何度となくそのときのことを振り返ってみたが、どうして叔父がそんな事をしたのか分からない。
叔父は明るい目をしていた。
美咲の執心を知っていてからかったのだろうか。
容姿に恵まれてはいたが、意志薄弱と兄たちへの劣等感のせいか叔父がプレイボウイだったという記憶はない。
何度思い返してみてもわからない。
わからないが、そのとき寒くてよかったと思う。
どんなに顔や耳が赤くても、不自然ではなかったから。
同じ血族同士、美咲と和樹が結ばれることはない。
そんなことは知っている。
ませた子供だと思われるのが美咲は無性に嫌だった。
そんなのはいやらしい。
可愛くない。
単なる親しい姪と叔父のままでいたい。
腕の中で包まれるように大切にされるのは、姪であるからなのだ。
悟られるにはあまりに恥ずかしく、苛立たしかった。
それでも美咲の身体を抱いていた和樹叔父の腕は、美咲の速くなった胸の鼓動を感じていたかも知れない。

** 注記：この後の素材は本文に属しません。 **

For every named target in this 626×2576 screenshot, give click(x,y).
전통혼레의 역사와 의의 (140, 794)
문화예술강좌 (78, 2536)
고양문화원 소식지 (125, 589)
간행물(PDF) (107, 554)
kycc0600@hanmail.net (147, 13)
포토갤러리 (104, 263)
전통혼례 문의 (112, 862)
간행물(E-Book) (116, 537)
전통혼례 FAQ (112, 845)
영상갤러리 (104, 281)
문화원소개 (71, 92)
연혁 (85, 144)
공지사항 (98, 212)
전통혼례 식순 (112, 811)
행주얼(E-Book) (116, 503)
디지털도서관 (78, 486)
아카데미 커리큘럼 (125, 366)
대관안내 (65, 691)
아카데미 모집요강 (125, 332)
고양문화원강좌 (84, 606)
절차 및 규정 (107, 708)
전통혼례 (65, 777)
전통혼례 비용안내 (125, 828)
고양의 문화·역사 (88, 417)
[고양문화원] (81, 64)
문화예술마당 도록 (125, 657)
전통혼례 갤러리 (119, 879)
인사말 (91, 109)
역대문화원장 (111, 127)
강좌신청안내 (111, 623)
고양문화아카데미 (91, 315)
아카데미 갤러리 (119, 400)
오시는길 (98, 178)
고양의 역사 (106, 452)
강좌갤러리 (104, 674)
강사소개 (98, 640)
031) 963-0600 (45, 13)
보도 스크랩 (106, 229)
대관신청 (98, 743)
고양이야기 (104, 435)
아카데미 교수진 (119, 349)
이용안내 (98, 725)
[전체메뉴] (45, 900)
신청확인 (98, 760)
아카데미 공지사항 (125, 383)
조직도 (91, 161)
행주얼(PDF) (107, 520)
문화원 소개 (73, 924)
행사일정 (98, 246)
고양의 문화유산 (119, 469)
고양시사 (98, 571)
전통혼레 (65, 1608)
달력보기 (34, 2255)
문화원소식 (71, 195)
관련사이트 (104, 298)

あの時どれほど美咲が耳を熱くしていたかを、和樹は知っていたかもしれない。
そう思い返すと、叔父のいないその部屋で美咲は一人頬を赤らめてしまう。
埃っぽいこの部屋で美咲を見ているものなど一つもないのに、そんな想い出に耽(ふけ)る美咲には、なんとなく居住まいが悪かった。
さらに言えば誰に見られたところで美咲の想いなどなにもわかりっこないのに、年頃の娘が持つ特有の自意識が羞恥(しゅうち)を激しく掻き立てる。
美咲は手をやっては頬に残った涙と火照りを抑えた。
指に伝わる温度はもはや熱病ではないかと自分でさえもびっくりするほどに熱かった。
ふと、美咲の肘が不注意に冊子の一山を突いてしまった。
あっと思った瞬間、埃がもうもうと舞い上がった。見る間に原稿用紙やらノオトやらが崩れて広がった。
想い出から引き戻されて、慌ててそれらを拾い集めだした。
――嗚呼、美咲はなにをしてるのかしら……。
自分を俯瞰(ふかん)してみてまた恥じる。
ばさばさと埃を立てながら原稿やらノオトやらを集めている内に、美咲の目に気になるものが留まった。
一冊のノオトだった。
手に取った時、美咲の胸はどきんとする。